**WHAT IS NEEDED:**
The entries that follow are to be duplicated in full, character for character.

**SOURCE RECORDS:**
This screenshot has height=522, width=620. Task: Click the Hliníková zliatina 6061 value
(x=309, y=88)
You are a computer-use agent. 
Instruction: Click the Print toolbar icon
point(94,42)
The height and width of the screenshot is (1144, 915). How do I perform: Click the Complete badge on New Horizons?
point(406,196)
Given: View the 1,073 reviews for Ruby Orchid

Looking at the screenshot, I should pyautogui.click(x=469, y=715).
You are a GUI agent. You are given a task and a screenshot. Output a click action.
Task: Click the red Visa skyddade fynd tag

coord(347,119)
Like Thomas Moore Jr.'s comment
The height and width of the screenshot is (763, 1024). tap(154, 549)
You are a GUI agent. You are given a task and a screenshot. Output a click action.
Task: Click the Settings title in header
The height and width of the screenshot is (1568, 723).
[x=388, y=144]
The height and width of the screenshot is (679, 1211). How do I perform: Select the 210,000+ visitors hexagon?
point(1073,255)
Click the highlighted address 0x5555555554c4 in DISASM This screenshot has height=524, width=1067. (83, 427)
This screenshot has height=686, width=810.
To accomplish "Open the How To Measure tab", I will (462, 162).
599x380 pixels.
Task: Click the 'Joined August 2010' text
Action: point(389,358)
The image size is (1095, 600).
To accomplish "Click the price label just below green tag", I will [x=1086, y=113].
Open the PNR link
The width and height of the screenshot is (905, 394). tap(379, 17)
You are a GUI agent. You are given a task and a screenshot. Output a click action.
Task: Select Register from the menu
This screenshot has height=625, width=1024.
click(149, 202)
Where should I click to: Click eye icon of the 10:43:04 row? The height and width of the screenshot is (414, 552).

**TASK ANSWER:**
This screenshot has height=522, width=620. Task: Click the Hliníková zliatina 6061 value
(x=309, y=88)
You are a computer-use agent. 
Instruction: Click the Print toolbar icon
point(94,42)
The height and width of the screenshot is (1144, 915). How do I perform: Click the Complete badge on New Horizons?
point(406,196)
Given: View the 1,073 reviews for Ruby Orchid

Looking at the screenshot, I should pyautogui.click(x=469, y=715).
You are a GUI agent. You are given a task and a screenshot. Output a click action.
Task: Click the red Visa skyddade fynd tag

coord(347,119)
Like Thomas Moore Jr.'s comment
The height and width of the screenshot is (763, 1024). tap(154, 549)
You are a GUI agent. You are given a task and a screenshot. Output a click action.
Task: Click the Settings title in header
The height and width of the screenshot is (1568, 723).
[x=388, y=144]
The height and width of the screenshot is (679, 1211). How do I perform: Select the 210,000+ visitors hexagon?
point(1073,255)
Click the highlighted address 0x5555555554c4 in DISASM This screenshot has height=524, width=1067. (83, 427)
This screenshot has height=686, width=810.
To accomplish "Open the How To Measure tab", I will (462, 162).
599x380 pixels.
Task: Click the 'Joined August 2010' text
Action: point(389,358)
The image size is (1095, 600).
To accomplish "Click the price label just below green tag", I will [x=1086, y=113].
Open the PNR link
The width and height of the screenshot is (905, 394). tap(379, 17)
You are a GUI agent. You are given a task and a screenshot. Output a click action.
Task: Select Register from the menu
This screenshot has height=625, width=1024.
click(149, 202)
Where should I click to: Click eye icon of the 10:43:04 row? The height and width of the screenshot is (414, 552).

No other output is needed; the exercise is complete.